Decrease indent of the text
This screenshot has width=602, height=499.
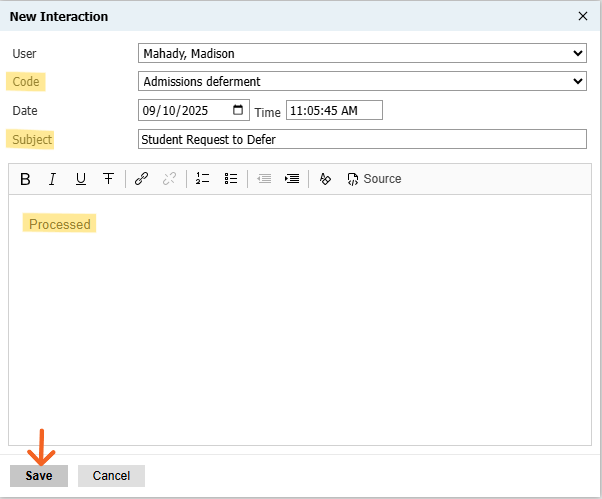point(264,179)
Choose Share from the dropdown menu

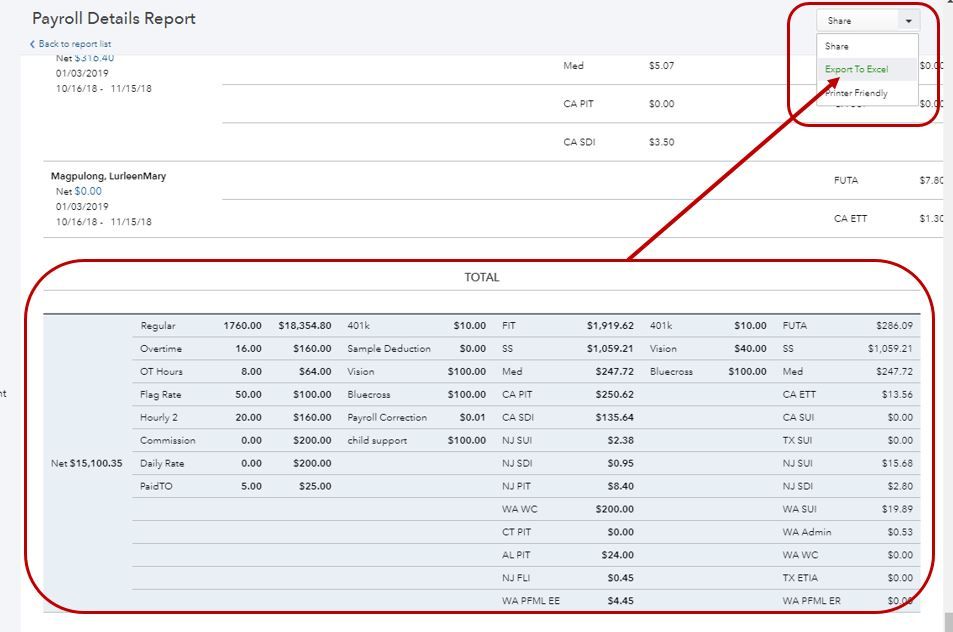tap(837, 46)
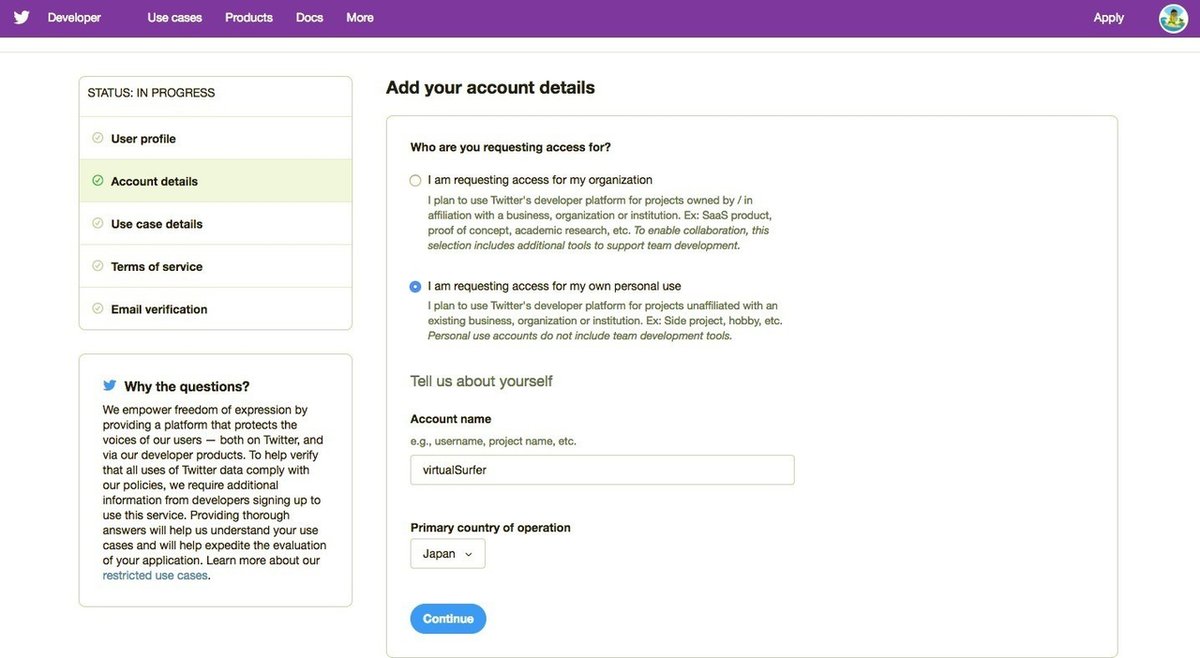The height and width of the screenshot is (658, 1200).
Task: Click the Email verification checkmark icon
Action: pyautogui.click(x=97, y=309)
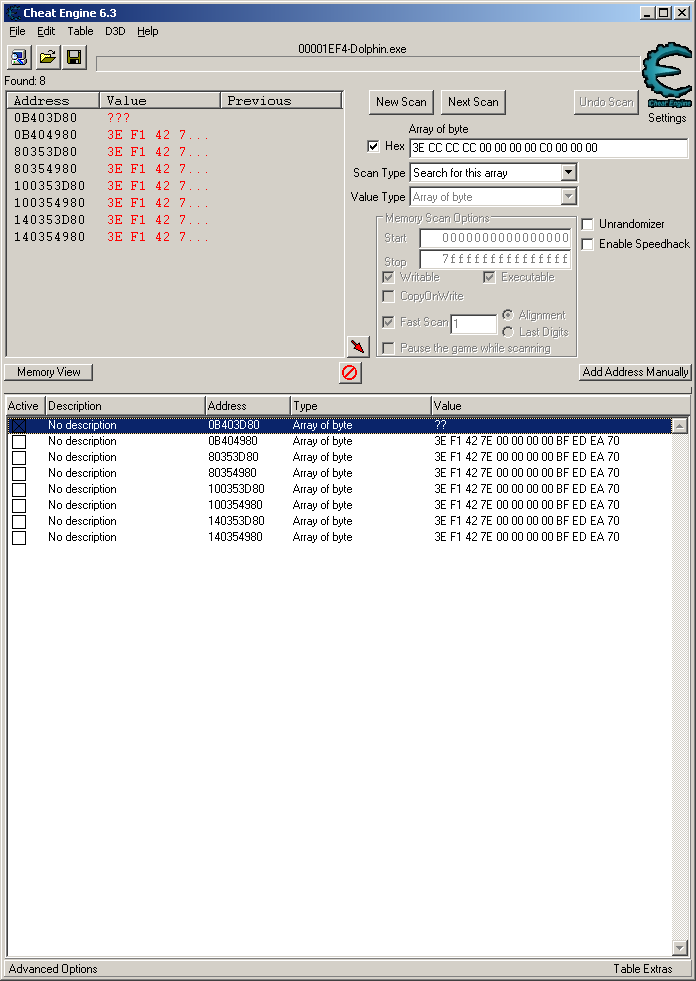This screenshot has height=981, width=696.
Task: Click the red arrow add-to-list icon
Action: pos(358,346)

----------------

* _Task goal_
Could you repeat all of the entries exactly, without the pictures?

* _Task result_
Decrease indent of the text
This screenshot has width=602, height=499.
point(264,179)
Choose Share from the dropdown menu

tap(837, 46)
The height and width of the screenshot is (658, 1200).
Task: Click the Email verification checkmark icon
Action: pyautogui.click(x=97, y=309)
This screenshot has height=981, width=696.
Task: Click the red arrow add-to-list icon
Action: pos(358,346)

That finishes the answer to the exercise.